*WHAT YOU HAVE TO DO*.
Copy out each line of the material that includes the word "History".

★ ★ ★ ★ ★ ★ ★

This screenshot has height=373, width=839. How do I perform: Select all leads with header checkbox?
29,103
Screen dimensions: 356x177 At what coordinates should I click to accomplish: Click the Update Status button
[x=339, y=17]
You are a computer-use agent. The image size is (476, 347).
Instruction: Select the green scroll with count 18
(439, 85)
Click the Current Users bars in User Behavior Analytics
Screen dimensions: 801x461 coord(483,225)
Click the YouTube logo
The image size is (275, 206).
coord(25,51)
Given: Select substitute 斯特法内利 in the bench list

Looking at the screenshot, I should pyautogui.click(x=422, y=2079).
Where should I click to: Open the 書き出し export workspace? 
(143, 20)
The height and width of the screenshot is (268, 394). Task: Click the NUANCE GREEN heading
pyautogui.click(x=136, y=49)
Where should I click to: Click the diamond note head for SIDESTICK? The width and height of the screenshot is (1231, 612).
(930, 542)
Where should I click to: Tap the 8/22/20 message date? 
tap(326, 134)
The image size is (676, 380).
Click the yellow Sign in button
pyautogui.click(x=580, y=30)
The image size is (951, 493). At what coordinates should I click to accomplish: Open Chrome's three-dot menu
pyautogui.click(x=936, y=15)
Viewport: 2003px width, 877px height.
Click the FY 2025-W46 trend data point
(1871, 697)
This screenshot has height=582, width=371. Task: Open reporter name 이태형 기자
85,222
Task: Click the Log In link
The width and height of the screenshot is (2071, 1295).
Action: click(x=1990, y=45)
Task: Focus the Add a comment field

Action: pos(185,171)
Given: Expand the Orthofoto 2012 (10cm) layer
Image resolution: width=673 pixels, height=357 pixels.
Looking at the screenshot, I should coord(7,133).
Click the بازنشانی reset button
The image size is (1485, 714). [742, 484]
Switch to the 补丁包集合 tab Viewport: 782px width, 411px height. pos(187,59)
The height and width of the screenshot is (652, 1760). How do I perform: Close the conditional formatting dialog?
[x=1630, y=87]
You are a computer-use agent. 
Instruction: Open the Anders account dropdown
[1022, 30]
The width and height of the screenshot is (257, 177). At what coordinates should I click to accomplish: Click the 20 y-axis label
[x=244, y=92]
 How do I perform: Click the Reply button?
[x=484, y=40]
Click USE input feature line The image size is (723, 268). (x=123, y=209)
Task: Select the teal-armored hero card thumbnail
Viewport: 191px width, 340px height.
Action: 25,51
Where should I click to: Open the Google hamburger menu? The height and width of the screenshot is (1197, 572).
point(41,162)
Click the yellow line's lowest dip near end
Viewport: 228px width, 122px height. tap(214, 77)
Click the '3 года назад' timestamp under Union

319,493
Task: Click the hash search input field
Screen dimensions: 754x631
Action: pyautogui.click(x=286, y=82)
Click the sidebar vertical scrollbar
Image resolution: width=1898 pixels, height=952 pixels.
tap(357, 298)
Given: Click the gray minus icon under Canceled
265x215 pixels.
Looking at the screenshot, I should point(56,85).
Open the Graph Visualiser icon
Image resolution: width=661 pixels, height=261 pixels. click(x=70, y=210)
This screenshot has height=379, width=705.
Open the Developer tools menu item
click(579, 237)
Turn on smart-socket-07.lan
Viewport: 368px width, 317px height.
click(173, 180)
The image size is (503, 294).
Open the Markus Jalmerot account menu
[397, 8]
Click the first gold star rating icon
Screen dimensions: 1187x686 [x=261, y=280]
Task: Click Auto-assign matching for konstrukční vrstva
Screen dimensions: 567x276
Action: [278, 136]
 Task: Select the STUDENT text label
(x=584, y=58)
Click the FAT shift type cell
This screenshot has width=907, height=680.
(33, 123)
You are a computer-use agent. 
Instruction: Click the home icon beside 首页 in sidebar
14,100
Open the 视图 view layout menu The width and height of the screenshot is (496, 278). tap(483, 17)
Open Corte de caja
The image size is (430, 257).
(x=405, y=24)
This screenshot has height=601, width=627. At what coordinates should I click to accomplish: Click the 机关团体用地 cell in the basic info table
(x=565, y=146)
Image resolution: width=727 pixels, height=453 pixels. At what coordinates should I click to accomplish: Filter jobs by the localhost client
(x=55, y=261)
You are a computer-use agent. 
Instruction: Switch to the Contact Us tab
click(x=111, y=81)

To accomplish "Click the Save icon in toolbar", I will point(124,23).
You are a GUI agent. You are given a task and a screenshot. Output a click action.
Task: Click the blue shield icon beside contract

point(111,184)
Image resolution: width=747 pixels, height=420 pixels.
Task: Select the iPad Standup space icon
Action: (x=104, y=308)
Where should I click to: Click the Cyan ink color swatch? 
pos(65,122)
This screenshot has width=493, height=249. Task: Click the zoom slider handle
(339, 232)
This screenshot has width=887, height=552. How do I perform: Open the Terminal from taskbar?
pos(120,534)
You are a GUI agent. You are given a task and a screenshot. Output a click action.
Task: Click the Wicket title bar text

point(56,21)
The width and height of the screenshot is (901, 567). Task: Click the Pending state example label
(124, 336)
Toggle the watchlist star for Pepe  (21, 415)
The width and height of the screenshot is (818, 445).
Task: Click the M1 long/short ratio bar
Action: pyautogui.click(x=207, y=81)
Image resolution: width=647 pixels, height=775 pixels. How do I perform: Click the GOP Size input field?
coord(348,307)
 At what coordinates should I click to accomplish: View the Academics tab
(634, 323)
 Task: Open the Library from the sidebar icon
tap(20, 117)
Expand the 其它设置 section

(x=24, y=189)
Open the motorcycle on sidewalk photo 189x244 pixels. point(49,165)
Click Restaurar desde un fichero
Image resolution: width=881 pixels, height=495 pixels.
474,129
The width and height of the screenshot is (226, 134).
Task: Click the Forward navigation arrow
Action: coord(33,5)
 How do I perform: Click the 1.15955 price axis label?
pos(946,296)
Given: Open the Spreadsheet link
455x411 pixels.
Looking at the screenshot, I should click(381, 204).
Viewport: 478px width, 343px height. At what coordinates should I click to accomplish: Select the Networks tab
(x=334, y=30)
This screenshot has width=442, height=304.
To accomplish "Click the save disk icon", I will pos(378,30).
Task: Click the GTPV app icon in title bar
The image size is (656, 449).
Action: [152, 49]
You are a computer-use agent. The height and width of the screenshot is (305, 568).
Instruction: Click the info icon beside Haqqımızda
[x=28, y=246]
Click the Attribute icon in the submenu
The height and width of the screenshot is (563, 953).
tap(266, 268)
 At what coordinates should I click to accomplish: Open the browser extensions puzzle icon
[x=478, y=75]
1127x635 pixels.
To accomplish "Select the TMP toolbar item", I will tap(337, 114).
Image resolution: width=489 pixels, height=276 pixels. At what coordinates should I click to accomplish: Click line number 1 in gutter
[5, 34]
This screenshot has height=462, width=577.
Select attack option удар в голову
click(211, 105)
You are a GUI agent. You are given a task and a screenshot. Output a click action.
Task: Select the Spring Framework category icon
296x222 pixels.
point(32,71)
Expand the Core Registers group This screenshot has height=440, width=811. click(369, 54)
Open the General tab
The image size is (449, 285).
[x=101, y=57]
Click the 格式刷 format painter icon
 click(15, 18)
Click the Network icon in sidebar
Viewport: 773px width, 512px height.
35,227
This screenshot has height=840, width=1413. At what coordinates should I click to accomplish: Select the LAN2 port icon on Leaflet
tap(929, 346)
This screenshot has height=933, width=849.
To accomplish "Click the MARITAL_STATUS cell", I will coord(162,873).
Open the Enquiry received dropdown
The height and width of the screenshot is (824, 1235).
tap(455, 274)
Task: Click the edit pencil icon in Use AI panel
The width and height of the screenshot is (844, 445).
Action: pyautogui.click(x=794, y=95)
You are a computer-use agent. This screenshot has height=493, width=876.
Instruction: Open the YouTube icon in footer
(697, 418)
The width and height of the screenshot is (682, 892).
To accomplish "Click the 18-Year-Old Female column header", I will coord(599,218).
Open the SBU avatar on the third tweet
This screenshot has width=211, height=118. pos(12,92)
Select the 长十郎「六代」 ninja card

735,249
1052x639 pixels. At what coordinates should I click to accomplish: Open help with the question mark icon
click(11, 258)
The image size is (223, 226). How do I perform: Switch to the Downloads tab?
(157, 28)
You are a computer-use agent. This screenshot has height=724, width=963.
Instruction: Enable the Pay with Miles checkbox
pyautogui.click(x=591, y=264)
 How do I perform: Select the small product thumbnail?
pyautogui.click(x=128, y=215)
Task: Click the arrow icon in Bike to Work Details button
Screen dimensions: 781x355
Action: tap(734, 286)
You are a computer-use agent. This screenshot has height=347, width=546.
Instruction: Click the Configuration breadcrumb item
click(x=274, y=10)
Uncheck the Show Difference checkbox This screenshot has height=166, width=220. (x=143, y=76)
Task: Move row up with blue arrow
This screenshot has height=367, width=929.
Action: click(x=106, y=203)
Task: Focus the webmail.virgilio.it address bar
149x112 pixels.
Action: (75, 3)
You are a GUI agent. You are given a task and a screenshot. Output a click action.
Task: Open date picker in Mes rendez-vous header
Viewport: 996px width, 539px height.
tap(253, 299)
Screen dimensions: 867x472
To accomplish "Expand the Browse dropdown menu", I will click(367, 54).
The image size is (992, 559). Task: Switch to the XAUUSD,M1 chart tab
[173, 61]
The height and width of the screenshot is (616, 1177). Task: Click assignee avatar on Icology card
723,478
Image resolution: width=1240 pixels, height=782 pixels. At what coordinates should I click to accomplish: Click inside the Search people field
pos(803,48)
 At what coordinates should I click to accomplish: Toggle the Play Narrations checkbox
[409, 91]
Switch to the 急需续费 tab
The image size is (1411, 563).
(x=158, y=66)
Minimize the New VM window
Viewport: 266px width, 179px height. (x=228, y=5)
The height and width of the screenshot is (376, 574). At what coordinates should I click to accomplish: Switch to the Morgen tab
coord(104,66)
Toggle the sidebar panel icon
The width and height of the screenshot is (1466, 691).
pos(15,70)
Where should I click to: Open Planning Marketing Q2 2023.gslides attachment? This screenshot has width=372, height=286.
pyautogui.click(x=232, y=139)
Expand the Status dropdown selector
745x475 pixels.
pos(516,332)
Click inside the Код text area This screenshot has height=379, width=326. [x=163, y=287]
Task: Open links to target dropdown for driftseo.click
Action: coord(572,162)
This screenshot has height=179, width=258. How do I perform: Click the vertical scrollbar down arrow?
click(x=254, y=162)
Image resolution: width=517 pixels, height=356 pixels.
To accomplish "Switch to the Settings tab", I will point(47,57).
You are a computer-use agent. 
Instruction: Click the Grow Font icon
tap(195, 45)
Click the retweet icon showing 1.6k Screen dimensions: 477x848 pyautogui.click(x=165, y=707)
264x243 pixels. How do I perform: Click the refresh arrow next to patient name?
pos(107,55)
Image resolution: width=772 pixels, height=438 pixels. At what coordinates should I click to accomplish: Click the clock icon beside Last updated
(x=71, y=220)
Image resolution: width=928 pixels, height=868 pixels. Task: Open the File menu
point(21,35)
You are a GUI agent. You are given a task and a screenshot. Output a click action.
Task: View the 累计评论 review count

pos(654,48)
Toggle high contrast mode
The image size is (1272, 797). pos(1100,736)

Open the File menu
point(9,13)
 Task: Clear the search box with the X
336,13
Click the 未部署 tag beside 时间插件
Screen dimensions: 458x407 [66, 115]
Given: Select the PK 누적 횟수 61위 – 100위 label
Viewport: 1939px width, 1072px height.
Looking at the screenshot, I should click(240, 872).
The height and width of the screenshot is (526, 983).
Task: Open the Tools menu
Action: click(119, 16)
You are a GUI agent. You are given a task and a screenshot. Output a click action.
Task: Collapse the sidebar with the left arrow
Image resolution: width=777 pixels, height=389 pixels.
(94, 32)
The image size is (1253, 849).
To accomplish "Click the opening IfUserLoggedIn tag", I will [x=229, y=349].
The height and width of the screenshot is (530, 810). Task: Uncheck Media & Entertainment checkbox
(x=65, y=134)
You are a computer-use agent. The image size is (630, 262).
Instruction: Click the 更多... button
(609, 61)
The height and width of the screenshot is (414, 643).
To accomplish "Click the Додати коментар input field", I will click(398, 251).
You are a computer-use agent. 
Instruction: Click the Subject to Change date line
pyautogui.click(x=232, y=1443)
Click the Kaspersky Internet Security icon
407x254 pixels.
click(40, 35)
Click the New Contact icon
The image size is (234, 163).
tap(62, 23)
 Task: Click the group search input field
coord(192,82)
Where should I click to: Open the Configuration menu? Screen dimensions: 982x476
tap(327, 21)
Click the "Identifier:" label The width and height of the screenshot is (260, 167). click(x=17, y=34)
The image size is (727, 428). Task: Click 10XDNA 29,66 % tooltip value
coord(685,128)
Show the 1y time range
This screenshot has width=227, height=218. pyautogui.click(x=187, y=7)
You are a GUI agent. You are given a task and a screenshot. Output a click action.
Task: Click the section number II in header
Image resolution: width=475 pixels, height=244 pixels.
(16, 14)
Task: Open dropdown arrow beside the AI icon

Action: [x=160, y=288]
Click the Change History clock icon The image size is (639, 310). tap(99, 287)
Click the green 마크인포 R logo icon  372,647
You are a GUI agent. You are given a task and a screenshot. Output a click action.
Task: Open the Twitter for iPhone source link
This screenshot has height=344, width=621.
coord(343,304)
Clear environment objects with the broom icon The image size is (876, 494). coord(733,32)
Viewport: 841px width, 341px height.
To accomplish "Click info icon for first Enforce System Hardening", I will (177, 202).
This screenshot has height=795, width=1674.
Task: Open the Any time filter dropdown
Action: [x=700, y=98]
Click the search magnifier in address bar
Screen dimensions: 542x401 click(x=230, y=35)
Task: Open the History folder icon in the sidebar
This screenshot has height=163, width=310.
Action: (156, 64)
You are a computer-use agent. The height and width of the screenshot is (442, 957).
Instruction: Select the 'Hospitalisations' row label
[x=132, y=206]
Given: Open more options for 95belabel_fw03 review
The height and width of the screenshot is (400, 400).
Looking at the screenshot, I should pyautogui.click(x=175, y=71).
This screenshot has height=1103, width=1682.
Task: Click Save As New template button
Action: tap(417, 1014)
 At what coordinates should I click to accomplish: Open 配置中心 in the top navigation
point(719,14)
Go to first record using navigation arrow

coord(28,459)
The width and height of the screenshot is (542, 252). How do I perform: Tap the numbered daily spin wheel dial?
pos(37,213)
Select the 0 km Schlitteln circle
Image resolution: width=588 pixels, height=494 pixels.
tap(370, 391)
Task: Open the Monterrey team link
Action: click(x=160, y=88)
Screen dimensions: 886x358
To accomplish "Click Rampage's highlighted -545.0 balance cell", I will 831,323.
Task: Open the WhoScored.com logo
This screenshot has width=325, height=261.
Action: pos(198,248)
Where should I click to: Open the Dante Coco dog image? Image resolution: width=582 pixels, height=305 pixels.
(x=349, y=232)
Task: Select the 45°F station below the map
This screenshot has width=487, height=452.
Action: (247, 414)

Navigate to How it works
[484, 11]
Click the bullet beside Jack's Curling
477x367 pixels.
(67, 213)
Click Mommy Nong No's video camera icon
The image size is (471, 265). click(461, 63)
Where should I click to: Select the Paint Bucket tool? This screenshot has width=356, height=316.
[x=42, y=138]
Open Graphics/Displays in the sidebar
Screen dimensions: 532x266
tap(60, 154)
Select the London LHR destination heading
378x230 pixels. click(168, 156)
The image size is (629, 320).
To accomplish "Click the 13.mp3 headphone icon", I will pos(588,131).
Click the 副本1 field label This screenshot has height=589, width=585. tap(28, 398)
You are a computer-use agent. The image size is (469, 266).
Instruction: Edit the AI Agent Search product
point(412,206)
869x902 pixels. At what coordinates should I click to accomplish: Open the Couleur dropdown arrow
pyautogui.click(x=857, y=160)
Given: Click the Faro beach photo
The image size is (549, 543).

★ ★ ★ ★ ★ ★ ★

*EXPECTED ANSWER*.
Click the Change History clock icon The image size is (639, 310). tap(99, 287)
Task: Open the History folder icon in the sidebar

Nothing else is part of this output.